Le groupe estimait dans cette lettre que ne pas diviser le marché donnerait "à l’opérateur sortant (Veolia) un avantage considérable".
D’un montant de 371 millions d’euros par an, le contrat du Sedif arrive à échéance fin 2010 et devrait faire l’objet d’un appel d’offres en 2009.
Il est attribué à Veolia (ex-Générale des Eaux) depuis 1962 dans sa forme actuelle, mais l’entreprise détient en fait ce contrat colossal depuis… 1923.
Il porte sur la production et la distribution d’eau potable en Ile-de-France pour le compte de 144 communes et 4 millions d’habitants, ce qui en fait le plus gros marché de l’eau en Europe.
Le président du Sedif, M. André Santini s’était engagé en décembre à "étudier" la possibilité de diviser le marché en plusieurs lots, à l’issue d’un vote par lequel les élus du Syndicat avaient décidé de maintenir la gestion du service dans le secteur privé.
Une hypothèse qui a depuis lors été catégoriquement réfutée par un « groupe de travail » ad hoc constitué par le bureau du syndicat.
M. André Santini a réitéré fermement cette position lors d’un entretien, orageux, tenu cette semaine avec M. Gérard Mestrallet, P-DG de Suez-GDF, qui détient 35% de Suez Environnement, qui contrôle elle-même la Lyonnaise des eaux.
Nos apologistes de la concurrence (libre…) sont coincés.
Si Veolia et le président du Sedif maintiennent leurs positions, et rien ne permet d’en douter, Suez n’a plus d’autre choix que de tenter le grand chelem, en affutant une offre fracassante.
Suez osera-t-elle « baisser le prix de 55% » comme elle en brandit la menace ?
Jusqu’où Veolia sera-t-elle contrainte de « sous-renchérir » pour conserver sa rente de situation ?
Wait and see.
Dans le même temps le Tribunal administratif de Paris a commencé à examiner le recours déposé par la Coordination Eau-Ile-de-France, une association d’usagers qui dénonce les conditions dans lesquelles une majorité de délégués du Sedif ont opté pour la gestion privée du syndicat le 11 décembre 2008.
La gestion de l’eau n’est plus un long fleuve tranquille.
commentaires
Jubail @ : les appels d’offre sont des procédures extremement détaillées et réglementairement encadreées.
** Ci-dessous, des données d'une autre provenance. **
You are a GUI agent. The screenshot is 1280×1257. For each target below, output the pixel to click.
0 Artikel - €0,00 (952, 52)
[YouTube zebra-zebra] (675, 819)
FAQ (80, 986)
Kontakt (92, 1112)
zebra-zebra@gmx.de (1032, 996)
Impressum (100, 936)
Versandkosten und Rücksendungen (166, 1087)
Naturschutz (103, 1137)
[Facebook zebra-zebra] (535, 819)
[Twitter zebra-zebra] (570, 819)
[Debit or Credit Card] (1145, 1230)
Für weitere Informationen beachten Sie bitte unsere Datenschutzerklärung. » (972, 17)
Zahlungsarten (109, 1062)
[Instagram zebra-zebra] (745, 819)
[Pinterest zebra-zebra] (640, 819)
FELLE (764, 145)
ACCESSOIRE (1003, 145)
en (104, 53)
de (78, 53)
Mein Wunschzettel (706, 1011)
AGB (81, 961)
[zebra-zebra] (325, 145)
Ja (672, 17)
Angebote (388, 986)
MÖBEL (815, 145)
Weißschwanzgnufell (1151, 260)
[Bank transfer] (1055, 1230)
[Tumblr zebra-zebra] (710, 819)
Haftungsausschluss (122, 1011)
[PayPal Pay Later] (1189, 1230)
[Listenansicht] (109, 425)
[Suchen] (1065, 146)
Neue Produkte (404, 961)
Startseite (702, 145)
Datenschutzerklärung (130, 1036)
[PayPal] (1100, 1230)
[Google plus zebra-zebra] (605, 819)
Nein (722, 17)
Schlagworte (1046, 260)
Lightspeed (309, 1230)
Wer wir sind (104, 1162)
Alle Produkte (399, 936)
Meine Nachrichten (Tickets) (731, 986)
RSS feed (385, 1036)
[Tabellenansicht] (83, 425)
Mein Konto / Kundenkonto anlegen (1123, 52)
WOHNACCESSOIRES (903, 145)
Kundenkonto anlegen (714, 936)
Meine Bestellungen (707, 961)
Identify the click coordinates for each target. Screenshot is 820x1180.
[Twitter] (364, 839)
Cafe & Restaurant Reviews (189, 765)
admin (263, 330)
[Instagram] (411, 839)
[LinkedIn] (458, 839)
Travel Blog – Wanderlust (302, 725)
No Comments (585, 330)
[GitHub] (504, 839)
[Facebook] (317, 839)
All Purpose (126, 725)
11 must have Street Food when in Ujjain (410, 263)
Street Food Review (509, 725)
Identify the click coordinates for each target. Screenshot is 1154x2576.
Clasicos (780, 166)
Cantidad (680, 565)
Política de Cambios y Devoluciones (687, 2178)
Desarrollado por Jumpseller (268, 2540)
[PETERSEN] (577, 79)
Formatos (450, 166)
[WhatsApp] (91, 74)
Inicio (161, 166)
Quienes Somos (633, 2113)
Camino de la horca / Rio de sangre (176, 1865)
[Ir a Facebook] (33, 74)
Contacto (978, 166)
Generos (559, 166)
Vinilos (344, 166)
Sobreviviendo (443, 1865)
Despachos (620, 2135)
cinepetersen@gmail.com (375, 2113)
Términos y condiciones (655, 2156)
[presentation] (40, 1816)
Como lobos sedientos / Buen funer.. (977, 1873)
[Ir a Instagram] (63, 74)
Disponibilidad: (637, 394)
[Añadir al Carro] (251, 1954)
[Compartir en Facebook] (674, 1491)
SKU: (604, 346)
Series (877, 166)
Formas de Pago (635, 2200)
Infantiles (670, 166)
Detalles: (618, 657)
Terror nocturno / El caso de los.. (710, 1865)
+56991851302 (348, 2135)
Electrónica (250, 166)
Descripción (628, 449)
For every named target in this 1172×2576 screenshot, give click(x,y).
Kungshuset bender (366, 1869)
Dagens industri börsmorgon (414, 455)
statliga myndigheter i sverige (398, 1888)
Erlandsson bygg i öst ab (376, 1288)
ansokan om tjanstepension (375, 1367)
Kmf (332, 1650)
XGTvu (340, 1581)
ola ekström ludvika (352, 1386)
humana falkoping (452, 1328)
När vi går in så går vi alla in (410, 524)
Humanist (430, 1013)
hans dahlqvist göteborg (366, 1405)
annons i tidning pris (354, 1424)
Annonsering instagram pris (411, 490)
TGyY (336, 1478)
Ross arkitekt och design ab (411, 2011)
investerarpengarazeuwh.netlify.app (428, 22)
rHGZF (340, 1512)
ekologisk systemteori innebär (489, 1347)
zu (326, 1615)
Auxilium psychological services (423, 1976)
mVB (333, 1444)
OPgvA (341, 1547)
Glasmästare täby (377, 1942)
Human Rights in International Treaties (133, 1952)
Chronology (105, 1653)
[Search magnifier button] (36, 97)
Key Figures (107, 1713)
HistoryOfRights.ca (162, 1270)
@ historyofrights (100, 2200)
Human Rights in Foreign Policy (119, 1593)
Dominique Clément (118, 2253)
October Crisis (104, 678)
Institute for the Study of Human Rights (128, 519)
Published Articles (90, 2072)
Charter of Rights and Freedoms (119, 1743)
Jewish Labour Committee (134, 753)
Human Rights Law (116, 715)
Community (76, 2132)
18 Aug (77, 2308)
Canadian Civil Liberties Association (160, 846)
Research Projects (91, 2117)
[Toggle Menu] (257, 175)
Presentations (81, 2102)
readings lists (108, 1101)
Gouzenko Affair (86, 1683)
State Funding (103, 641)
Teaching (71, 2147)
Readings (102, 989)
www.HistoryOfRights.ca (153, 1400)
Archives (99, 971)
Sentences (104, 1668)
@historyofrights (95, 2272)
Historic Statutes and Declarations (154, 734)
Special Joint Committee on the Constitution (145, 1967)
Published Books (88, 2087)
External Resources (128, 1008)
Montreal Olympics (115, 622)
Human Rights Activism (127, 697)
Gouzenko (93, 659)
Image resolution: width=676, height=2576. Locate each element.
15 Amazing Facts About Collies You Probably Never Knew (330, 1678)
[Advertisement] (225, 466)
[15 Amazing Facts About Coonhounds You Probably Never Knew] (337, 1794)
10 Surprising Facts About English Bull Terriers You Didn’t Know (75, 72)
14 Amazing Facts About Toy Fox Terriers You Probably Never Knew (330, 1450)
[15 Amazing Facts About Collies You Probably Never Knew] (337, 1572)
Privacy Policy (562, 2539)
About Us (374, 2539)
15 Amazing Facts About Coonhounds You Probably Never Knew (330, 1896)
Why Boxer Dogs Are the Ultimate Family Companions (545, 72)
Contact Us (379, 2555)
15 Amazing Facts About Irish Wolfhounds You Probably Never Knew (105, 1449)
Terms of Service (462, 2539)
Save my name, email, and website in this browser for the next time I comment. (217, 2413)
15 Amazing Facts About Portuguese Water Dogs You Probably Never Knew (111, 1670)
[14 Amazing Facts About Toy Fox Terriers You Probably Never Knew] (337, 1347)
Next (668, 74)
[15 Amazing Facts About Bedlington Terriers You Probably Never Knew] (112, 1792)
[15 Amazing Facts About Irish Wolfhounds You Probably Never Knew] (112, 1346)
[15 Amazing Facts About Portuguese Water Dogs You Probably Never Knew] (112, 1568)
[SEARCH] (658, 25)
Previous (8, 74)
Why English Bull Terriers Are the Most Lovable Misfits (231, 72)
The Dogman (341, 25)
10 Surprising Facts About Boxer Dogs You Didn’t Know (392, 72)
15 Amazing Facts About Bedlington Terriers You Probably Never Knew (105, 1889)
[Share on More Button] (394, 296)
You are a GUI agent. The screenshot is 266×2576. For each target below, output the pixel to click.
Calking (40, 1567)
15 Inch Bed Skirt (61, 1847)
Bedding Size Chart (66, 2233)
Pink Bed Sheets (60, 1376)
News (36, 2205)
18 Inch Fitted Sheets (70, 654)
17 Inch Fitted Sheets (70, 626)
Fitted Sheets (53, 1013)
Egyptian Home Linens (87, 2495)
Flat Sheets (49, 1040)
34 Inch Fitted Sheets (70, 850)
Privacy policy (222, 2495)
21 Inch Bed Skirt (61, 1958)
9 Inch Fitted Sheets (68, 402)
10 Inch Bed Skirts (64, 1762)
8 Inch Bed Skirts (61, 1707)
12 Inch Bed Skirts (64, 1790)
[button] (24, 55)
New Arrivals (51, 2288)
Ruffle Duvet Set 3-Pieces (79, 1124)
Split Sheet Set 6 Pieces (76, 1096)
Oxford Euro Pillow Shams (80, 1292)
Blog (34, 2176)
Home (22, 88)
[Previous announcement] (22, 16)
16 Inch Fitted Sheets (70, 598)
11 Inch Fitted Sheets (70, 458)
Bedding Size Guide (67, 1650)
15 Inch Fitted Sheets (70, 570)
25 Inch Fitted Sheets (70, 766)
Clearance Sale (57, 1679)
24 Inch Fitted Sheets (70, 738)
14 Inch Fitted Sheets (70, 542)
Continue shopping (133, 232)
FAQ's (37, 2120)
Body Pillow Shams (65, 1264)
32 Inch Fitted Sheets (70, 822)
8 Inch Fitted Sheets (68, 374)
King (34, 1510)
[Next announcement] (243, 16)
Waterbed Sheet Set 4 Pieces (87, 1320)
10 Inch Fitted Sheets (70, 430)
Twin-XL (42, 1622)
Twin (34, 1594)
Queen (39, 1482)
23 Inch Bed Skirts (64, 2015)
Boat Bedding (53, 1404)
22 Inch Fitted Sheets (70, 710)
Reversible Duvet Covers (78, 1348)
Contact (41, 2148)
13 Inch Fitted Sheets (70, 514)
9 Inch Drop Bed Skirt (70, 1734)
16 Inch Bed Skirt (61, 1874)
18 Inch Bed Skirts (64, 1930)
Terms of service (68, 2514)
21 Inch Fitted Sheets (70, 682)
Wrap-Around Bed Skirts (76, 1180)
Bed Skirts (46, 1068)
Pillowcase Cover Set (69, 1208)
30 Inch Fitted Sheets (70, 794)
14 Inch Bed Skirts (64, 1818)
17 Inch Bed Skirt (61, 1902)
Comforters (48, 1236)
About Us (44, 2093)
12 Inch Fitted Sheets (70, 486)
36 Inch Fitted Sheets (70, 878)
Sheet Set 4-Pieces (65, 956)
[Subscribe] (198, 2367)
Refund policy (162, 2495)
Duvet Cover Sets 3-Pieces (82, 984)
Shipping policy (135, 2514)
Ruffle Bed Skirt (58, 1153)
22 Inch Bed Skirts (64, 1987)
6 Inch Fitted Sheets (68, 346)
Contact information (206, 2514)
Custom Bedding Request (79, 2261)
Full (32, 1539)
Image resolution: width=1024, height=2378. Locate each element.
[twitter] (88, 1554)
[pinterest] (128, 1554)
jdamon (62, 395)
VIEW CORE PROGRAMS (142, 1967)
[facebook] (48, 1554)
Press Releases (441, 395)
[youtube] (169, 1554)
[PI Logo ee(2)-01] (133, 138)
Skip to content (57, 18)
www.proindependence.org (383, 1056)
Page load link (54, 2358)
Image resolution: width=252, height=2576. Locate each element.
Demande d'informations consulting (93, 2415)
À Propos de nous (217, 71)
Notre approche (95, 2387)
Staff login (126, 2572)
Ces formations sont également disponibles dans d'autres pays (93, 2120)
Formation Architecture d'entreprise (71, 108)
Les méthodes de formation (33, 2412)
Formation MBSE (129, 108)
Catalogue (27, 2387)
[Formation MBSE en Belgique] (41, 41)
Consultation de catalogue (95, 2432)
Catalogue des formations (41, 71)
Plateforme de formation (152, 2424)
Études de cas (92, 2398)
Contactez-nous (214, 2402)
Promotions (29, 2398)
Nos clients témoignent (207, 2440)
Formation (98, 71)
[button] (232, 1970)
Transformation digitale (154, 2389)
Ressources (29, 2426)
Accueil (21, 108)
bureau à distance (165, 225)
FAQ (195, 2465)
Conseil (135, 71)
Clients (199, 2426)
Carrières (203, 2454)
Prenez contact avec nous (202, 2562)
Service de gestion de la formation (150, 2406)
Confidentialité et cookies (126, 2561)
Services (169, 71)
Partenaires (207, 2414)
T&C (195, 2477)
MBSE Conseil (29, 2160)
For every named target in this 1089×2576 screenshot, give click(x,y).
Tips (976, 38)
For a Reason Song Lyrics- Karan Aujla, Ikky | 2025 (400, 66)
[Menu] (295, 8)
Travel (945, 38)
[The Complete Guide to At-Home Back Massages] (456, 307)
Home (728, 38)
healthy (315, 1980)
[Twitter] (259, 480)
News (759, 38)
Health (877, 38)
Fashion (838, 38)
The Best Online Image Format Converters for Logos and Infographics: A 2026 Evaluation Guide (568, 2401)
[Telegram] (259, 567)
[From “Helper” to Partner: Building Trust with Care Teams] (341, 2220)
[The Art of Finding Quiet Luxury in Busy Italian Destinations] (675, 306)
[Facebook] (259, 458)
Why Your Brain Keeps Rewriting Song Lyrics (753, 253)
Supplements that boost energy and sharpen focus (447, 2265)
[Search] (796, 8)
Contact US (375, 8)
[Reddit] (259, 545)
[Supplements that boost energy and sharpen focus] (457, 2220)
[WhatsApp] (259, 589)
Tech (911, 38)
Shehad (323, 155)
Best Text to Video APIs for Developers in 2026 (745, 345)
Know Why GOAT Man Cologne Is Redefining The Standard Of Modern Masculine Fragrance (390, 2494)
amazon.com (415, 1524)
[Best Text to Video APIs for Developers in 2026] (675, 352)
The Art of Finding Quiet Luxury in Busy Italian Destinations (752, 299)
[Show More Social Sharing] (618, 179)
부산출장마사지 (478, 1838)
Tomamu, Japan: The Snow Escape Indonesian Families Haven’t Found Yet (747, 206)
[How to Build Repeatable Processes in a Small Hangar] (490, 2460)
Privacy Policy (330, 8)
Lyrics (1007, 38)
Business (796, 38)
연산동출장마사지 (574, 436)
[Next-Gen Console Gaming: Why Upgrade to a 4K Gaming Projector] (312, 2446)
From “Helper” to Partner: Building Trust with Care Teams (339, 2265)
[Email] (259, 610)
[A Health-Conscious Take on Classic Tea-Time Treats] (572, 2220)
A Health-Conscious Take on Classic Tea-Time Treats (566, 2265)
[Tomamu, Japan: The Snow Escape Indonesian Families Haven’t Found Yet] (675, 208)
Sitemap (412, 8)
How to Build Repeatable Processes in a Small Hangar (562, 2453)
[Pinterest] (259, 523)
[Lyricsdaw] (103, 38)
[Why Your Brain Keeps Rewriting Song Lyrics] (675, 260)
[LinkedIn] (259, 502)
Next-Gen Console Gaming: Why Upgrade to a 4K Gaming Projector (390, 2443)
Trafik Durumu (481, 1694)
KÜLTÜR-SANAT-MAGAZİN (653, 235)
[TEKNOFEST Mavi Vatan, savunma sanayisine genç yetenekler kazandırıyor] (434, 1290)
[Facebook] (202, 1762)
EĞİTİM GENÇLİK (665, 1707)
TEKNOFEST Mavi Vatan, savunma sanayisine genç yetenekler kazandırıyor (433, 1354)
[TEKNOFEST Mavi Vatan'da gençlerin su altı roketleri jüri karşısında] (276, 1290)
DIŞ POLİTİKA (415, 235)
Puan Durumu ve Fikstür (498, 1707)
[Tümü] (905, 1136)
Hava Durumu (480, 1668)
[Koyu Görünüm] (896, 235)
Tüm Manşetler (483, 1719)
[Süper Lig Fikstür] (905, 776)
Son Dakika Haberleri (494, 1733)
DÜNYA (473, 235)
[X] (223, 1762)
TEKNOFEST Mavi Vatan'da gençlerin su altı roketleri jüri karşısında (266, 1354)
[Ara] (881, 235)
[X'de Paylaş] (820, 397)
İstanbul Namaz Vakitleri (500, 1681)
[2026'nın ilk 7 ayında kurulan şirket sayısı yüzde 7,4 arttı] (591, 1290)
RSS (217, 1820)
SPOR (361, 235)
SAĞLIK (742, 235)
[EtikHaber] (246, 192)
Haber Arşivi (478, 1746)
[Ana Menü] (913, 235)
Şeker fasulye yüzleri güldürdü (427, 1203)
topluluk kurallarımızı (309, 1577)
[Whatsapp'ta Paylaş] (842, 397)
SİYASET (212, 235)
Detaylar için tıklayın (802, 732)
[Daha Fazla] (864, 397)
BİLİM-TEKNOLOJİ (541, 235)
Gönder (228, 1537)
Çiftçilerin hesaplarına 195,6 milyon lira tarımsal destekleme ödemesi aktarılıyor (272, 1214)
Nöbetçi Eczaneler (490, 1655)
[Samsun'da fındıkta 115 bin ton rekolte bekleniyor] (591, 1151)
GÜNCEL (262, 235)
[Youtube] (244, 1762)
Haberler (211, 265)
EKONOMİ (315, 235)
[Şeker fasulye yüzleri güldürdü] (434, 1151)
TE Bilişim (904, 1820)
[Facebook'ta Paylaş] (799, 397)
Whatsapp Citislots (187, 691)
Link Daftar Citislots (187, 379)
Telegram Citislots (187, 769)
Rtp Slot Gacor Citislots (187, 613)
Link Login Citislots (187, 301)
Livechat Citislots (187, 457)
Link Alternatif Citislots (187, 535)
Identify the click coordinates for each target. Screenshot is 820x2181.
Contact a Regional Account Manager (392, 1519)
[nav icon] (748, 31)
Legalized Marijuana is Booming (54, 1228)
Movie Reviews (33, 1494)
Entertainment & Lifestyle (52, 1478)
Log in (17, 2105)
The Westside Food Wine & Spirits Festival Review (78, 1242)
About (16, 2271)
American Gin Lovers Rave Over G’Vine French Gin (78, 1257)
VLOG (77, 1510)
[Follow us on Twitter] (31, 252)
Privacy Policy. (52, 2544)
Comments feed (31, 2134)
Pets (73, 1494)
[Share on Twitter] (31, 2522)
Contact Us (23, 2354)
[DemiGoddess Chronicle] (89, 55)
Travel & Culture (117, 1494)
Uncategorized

Dans le cas présent je pense qu"’il n’y a aucune crainte à avoir tous les documents techniques et autres nécessaires seront bien transmis aux candidats. Parce que vu le barouf que fait Suez on a aucun mal a imaginer que s’il y a la moindre lacune Suez et les autres sauteront sur le pretexte pour saisir la justice et faire annuler la procédure...
Je ne suis pas du tout d’accord : on ne peut pas nier que l’enjeu du SEDIF est avant tout technique quand l’on considère le nombre d’usagers de ce service : 4 millions de personnes.
Que les privées dégagent des fonds pour investir dans les infrastructures ne me choque pas : elles l’ont toujours fait et vu le retard de la France en matière d’assainissement je trouve heureux - notamment pour des considérations écologistes -qu’elles continuent à le faire...
Tu parles, Suez fait tout ça pour préparer la communauté financière à leur échec sur ce contrat. Dans la période actuelle lesanalystes vont pas leurs pardonner d’être les éternels second…
La mauvaise foi de Veolia me sidère. Qui peut croire que l’enjeu du SEDIF est seulement d’ordre technique ? Mais admettons que le découpage du marché en plusieurs lots pose effectivement des problèmes techniques, la question est de savoir comment la concurrence peut s’exercer quand même pour faire pression sur les prix.
Est-ce que cela passe par une plus grande transparence ? Peut-on imaginer que les délégués forcent Veolia à rendre des comptes sur leur gestion, afin de transmettre les informations à tous les concurrents ? A ceux qui connaissent bien le fonctionnement du SEDIF, merci de me donner des éléments de réponse.